Several analysts have told MEE that the riots could benefit businessmen who have grown rich on the backs of the import-export trade following the opening up of the country since the 1990s. These traders want to see the removal of recent taxes that the government has implemented and, they say, maybe using the strikes and unrest to force the government’s hand.

“A strike needs support, claims and a declaration. However, we have not seen anything of the sort,” economist Mourad Ouchichi, in Bejaia, told MEE. “Moreover, many of the traders stated that they had closed because they were threatened, not because they were siding with the strike.”

Boulenouar El Hadj Tahar also stated that several traders “whose profit margins are not affected by the finance law” closed because of a fear of retaliation. “Young people came to see them telling them that it was an all-out strike, and if they did not close down they would have their stores ransacked."

https://twitter.com/JaimeOran31000/status/815974603831001088

Algeria’s Minister for the Interior Noureddine Bedoui stated the “violence was not spontaneous, but provoked,” warning that the state was going to “face up to any manoeuvres led by people inside the country seeking to impose their own views by using uncivilised methods”. He added that $10 billion had been freed up “by the government so as to guarantee the purchasing power of Algerian people”.

Local academic and author Rachid Oulebsir asked whether “these barons of the unofficial economy (finance experts and masters of the currency markets, importers, wholesalers, dealers, distributors) have joined together in an unofficial union… They came together in order to show, through the riots in Béjaïa, that they are masters of trade in Algeria and that the state is no longer able to serve the population as in the time of public monopolies for external trade.”

Amidst a context of riots, including in certain districts in Algiers, amplified by social networks, some opposition parties have also condemned the actions, including the Labour Party (PT) member of parliament Ramdane Tazibt: “The riots and violence called for by unknown people and usurpers, who are not seeking to cast doubt on anti-social measures of the government, but are likely to once more plunge the country into a cycle of violence/repression which can only harm the country,” he wrote on his Facebook page.

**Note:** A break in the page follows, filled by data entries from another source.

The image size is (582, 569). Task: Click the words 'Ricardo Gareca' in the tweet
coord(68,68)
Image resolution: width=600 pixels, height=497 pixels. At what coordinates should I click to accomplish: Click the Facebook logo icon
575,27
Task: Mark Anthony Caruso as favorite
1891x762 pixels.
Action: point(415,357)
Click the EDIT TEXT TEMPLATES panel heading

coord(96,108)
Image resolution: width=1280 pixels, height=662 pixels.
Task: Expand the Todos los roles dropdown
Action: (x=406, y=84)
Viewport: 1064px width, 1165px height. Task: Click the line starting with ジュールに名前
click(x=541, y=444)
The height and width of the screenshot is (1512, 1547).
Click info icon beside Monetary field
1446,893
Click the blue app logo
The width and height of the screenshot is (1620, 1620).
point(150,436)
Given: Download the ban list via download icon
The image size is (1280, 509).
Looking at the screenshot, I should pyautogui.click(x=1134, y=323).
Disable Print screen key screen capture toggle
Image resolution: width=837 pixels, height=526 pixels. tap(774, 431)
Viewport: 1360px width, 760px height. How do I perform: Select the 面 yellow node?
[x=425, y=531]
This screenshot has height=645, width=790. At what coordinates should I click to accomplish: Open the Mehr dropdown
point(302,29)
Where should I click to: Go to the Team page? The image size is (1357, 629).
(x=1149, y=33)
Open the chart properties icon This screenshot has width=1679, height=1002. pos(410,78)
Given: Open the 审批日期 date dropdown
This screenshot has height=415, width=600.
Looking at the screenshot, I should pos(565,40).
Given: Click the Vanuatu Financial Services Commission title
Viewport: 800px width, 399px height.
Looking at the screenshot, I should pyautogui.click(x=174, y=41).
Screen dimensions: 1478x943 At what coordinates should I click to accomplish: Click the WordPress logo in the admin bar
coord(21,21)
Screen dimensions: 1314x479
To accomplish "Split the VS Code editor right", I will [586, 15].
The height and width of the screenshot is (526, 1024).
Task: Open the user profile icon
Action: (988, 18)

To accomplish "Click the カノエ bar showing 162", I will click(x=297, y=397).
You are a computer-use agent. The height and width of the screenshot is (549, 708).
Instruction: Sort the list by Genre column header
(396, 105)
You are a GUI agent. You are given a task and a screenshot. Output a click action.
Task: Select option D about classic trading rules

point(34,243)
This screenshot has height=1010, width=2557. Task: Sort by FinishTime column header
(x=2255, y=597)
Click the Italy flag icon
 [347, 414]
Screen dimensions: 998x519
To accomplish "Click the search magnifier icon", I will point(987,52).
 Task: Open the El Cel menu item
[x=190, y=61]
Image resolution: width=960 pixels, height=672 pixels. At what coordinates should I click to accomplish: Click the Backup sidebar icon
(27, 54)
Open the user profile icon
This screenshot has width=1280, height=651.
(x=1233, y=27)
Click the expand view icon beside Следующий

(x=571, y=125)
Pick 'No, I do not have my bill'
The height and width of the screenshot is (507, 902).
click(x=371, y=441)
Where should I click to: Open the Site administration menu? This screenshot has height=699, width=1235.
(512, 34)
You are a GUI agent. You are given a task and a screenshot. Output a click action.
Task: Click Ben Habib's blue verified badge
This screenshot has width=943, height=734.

The French language daily Liberté asked questions regarding the “political designs” of the strike but also condemned the “imprudent and hazardous governance” of the state, warning that this was “subject to the insatiable caprices of the oligarchy”.

Time will tell whether the protests lead to government concessions or some kind of crack down on the unrest, in a country that has still has bad memories of the bloody years of the 1990s.